Kanji Sieve v0.2
It has taken me a little longer than I thought to get to version 0.2 of Kanji Sieve. Mainly due to getting it to look better cross platform and avoiding problems for a user that wouldn’t be an issue for me as the developer.
However, as someone actually downloaded, looked at and commented on my initial little solution I looked at Kanji Sieve again. A little encouragement will always prompt me to continue projects.This time I’ve taken a bit more care over the look for the Windows file. On the suggestion of Tom Hodgers I used the Meiryo font and allowed the user to change the font size of the sample text.
I added non-Jyouyou kanji and katakana words to the sieve. This may be a bit indiscriminate. What I’m doing with katakana is searching for runs of katakana and hoping these are words. They may not be. For non-Jyouyou I try to eliminate all roman characters, kana, Jyouyou kanji, and punctuation. What’s left over in a Japanese text should be non-Jyouyou kanji. Again strange punctuation and foreign characters may appear here. I do have some plans to try to refine this panel though.
Trying it out I was surprised at the amount of non-jyouyou a friend of mine used in her mixi diary. I would have thought a larger amount of kana and jyouyou kanji in a personal diary. I wonder if it is due to using a word processor, it’s easier to generate those kanji and presumably she can expect ordinary friends to read them easily. If she was writing by hand it might be different.
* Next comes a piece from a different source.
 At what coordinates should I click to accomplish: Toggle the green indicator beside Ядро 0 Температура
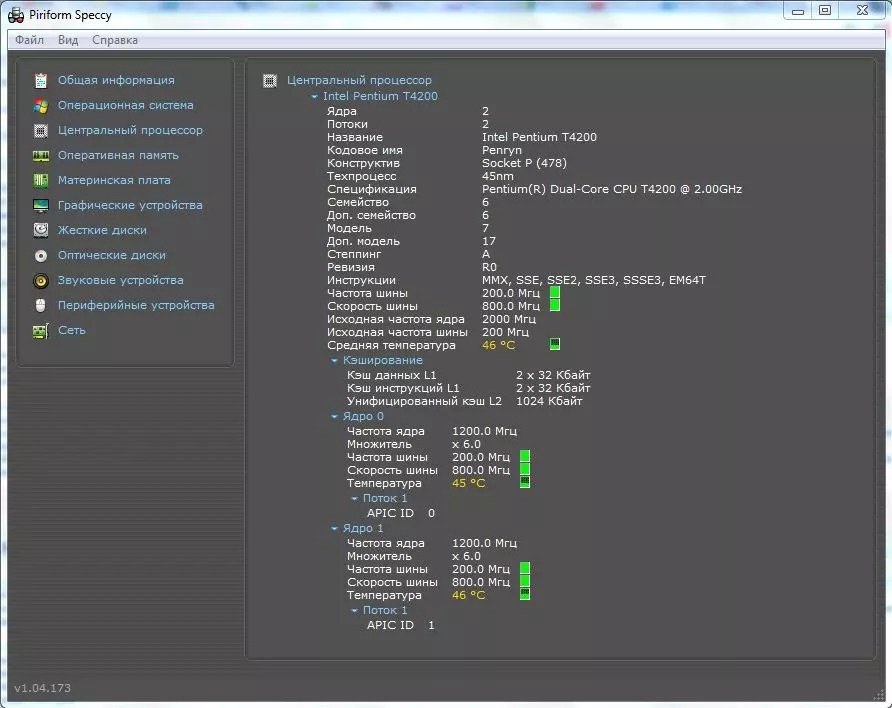point(525,483)
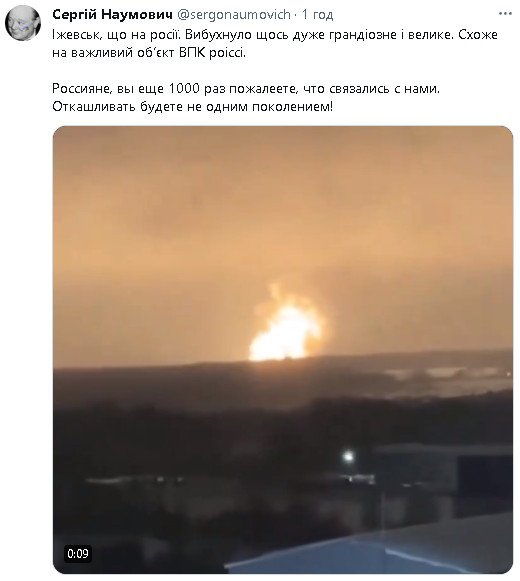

Lastly I incorporated a little hack I put together to replace kanji with keywords. I did this to demonstrate how little meaning you get from just keywords. Especially when the most popular keywords in English that appear as the first entry in Kanjidict are a bit dreadful at times. These panels may or may not survive into the next version. If my notebook ever sees the light of day I’d generate the keywords from the users input which may at least be more useful and perhaps generate an xml file with the keyword furigana as pop-ups.
I’d at least like to solve exporting. At the moment I have an issue with the flow of records of unknown length in printouts. It may just have to be an xml export.
I may make it into a multi-record solution.
I also found something very similar at the reading tutor web site at Tokyo International University. Which has the added benefit of producing custom glossaries for articles. If I could understand how they can parse for individual words I’d implement this myself.
Download from my new permanent Kanji Sieve page.
I’ve corrected the oversight I made in not filtering for half width kana or full width roman characters. non-Jyouyou and katakana should work a bit better now.